由于具有磁结构耦合特性的MnCoGe基合金可以表现出巨磁热、压热效应，因此调控磁和结构相变逐渐成为近年来关注的焦点。但是，目前人们对于该体系下的相变调控机理尚不清楚。申请者在前期的研究中发现，价电子浓度并不是调控MnCoGe基合金相变的关键因素，体系内部原子局域环境的改变应该起到更为关键的作用。为此，本项目以MnCoGe基合金为研究对象，通过引入空位与化学压力来调控体系的相变，找出原子间距与化学压力和空位量的变化规律，掌握并总结出磁结构耦合体系晶格和键长的特点；通过第一性原理计算手段来研究体系电子结构和差分电子密度，找出化学压力和空位引起体系电子结构和能带的改变，揭示调控MnCoGe基合金马氏体结构相变微观机理。在此基础上，理论上设计出具有磁结构耦合特性的MnCoGe基合金的通用模型，针对该模型来探索晶格畸变与原子局域环境影响磁结构耦合的深层次原因，从而认识巨磁热、压热效应的根源。

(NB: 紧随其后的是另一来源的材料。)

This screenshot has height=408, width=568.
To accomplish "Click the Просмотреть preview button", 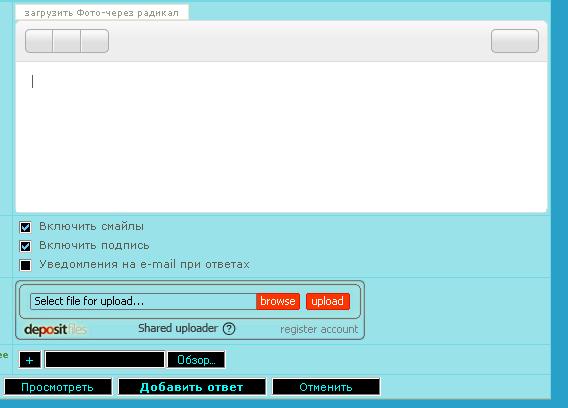I will 58,387.
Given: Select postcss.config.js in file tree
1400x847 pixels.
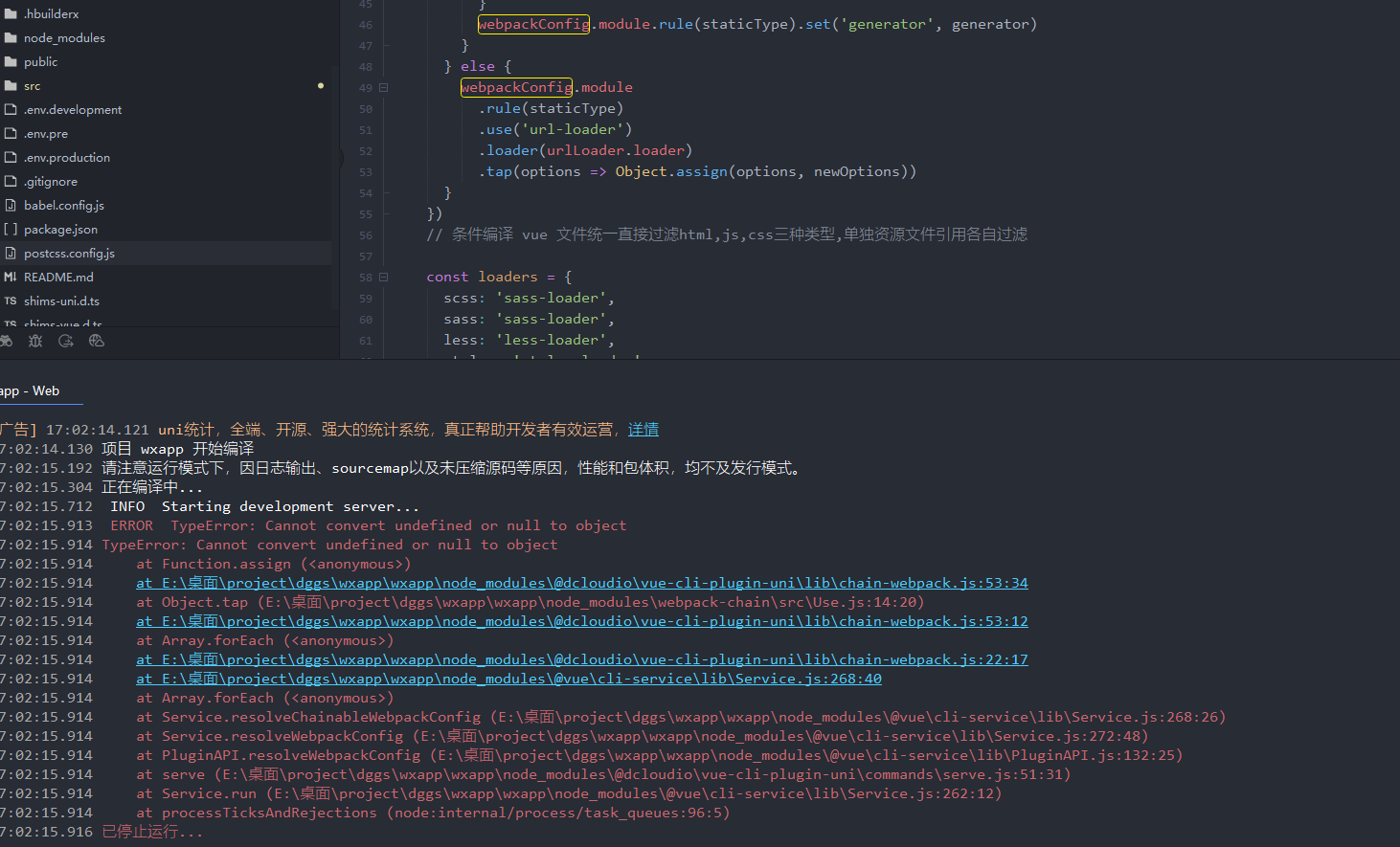Looking at the screenshot, I should click(69, 253).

Recently, controlling the magnetic and structural transition of MnCoGe-based alloys has become a new focus of attention due to the giant magnetocaloric and barocaloric effects that these alloys can display. However, the physical mechanism of phase regulation is not clear yet. In our previous research, it is found that the valence-electron concentration e/a ratio is not the critical factors for the phase regulation of MnCoGe-based alloys but the change of inner atom surroundings plays an more important role. Therefore, MnCoGe-based alloys are taken as the mainly research purpose of this project. Through the introducing of the vacancy and chemical pressure, it is expected that the varied law of the atomic chain and chemical pressure can be found, and characteristic of lattice and atom bond can be grasped. By analyzing the electronic structure and electron state density by first principle calculations, the changing of electronic structure and energy band induced by chemical pressure and atom vacancy can be found, revealing the microscopic mechanism of regulation of MnCoGe-based alloy martensitic structural transformation. And based on the facts above, the general model of MnCoGe-based alloy with magneto-structural transition can be designed theoretically. Finally the further reason of magneto-structural transition causing by lattice distortion and atom surroundings changing can be explored and moreover the origin of giant magnetocaloric and barocaloric effects can be understood.